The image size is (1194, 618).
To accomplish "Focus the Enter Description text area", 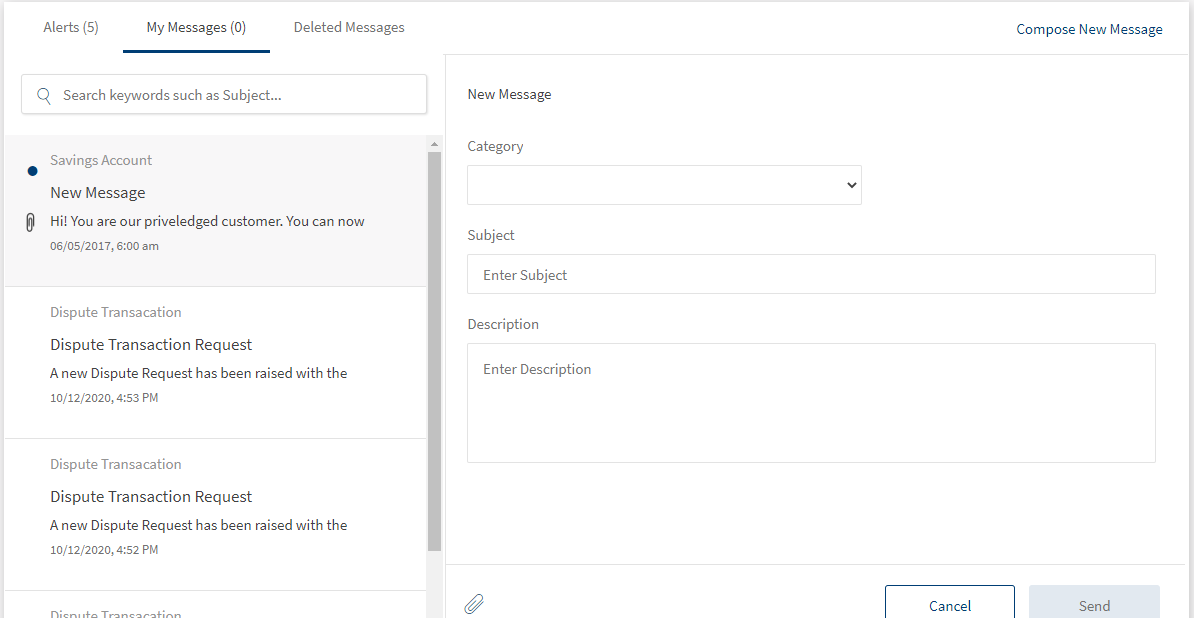I will pyautogui.click(x=811, y=403).
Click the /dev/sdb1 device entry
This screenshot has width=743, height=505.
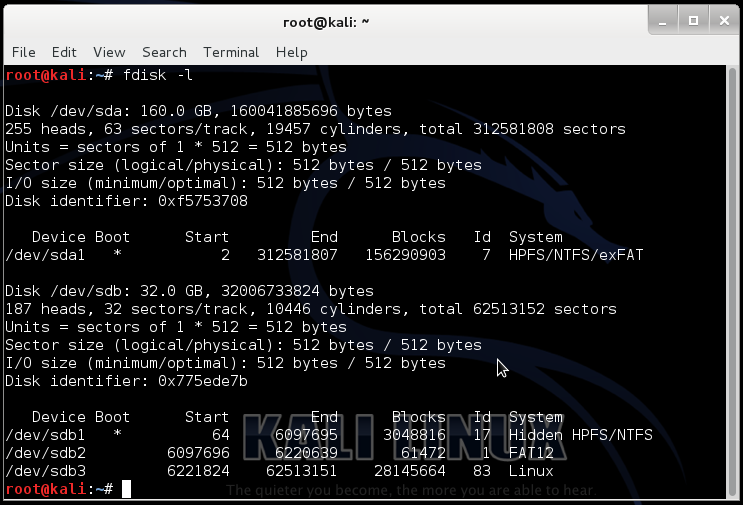45,435
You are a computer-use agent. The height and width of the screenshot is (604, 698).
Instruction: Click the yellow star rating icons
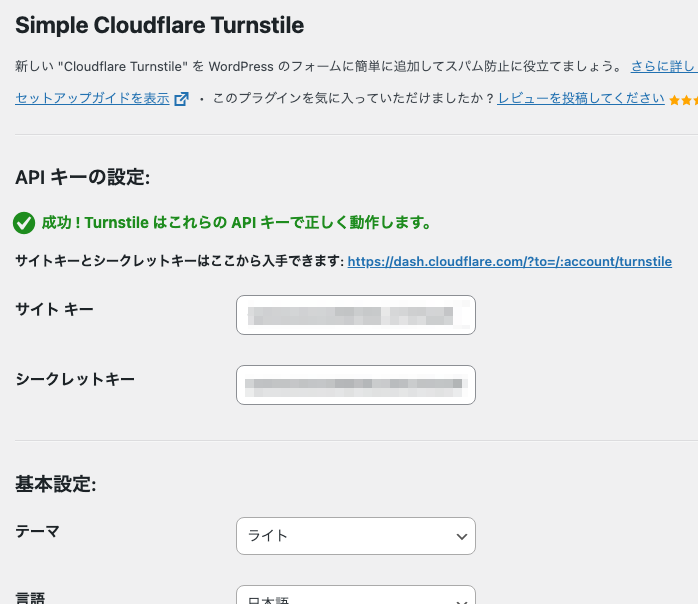pyautogui.click(x=684, y=100)
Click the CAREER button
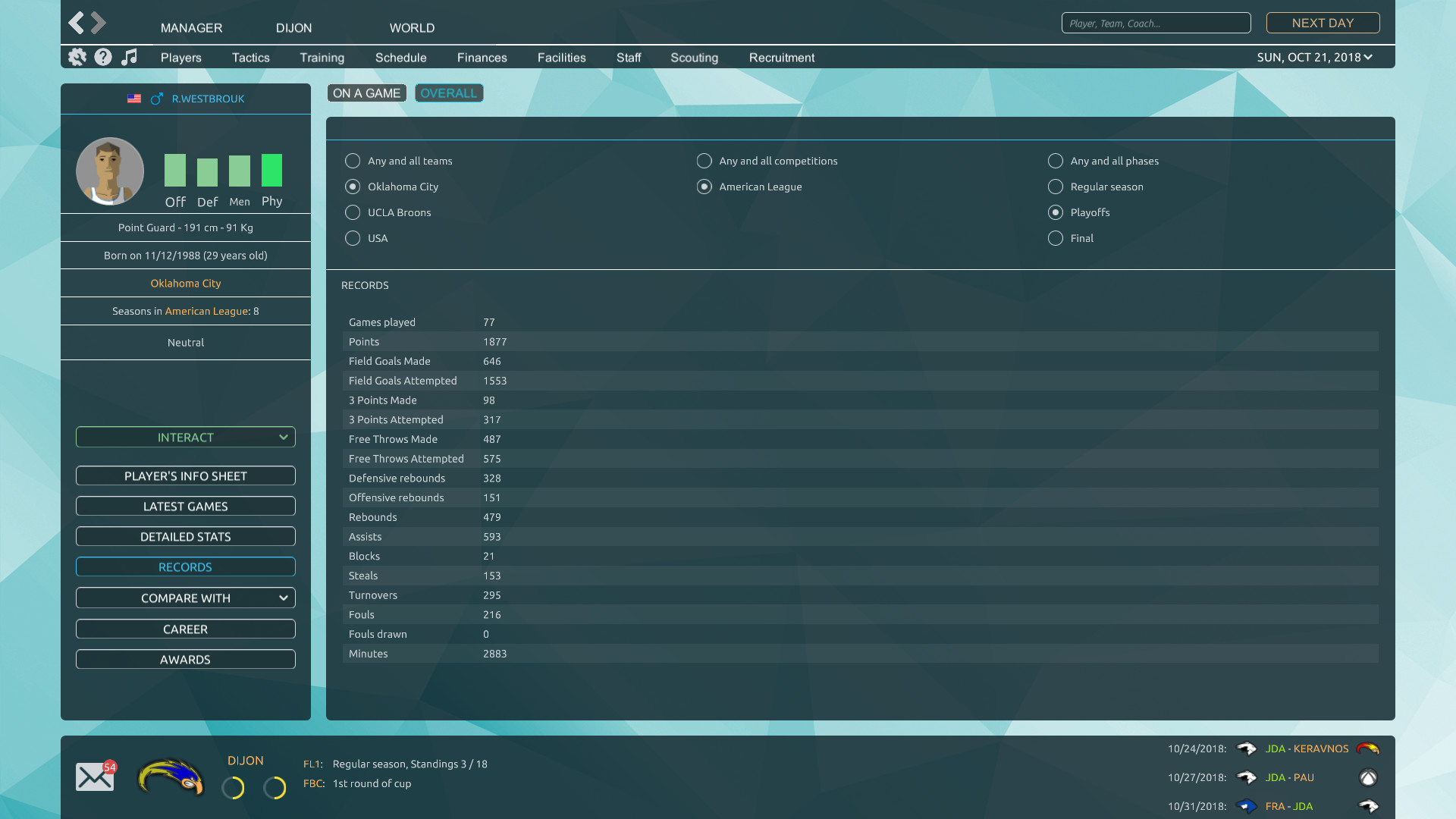Image resolution: width=1456 pixels, height=819 pixels. pyautogui.click(x=185, y=629)
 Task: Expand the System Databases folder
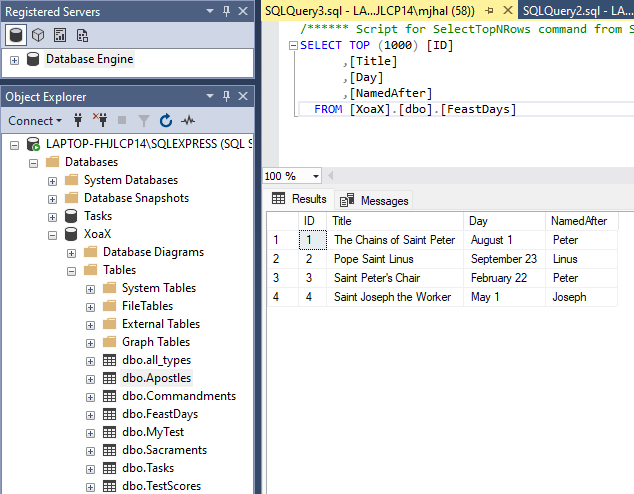(x=52, y=180)
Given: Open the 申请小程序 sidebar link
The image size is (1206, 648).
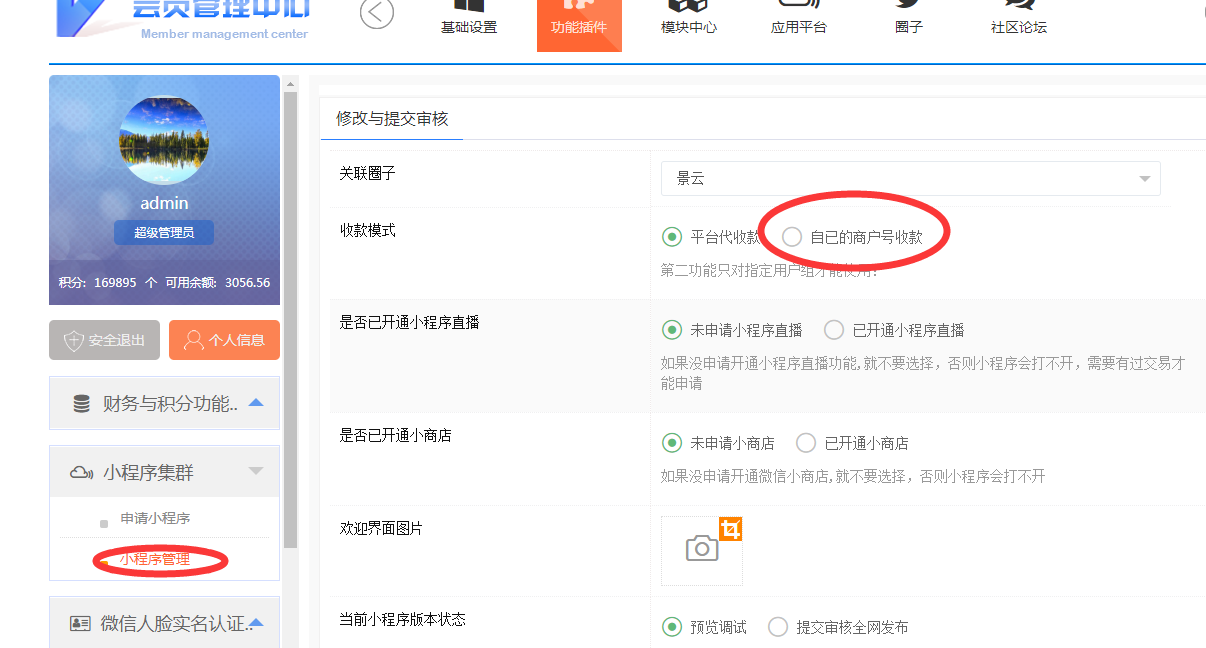Looking at the screenshot, I should [x=155, y=519].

= = = =

**TASK TO CARRY OUT:**
Turn the lines into a numbered list, starting at the line that contains "You are a computer-use" and running through the last of the entries. Skip any blank lines and leave the pictures out.

**FINAL RESULT:**
1. You are a computer-use agent. The height and width of the screenshot is (604, 698).
2. Instruction: Click the yellow star rating icons
3. pyautogui.click(x=684, y=100)
4. Click the CAREER button
5. Image resolution: width=1456 pixels, height=819 pixels. pyautogui.click(x=185, y=629)
6.  Task: Expand the System Databases folder
7. (x=52, y=180)
8. Given: Open the 申请小程序 sidebar link
9. The image size is (1206, 648).
10. Looking at the screenshot, I should [x=155, y=519].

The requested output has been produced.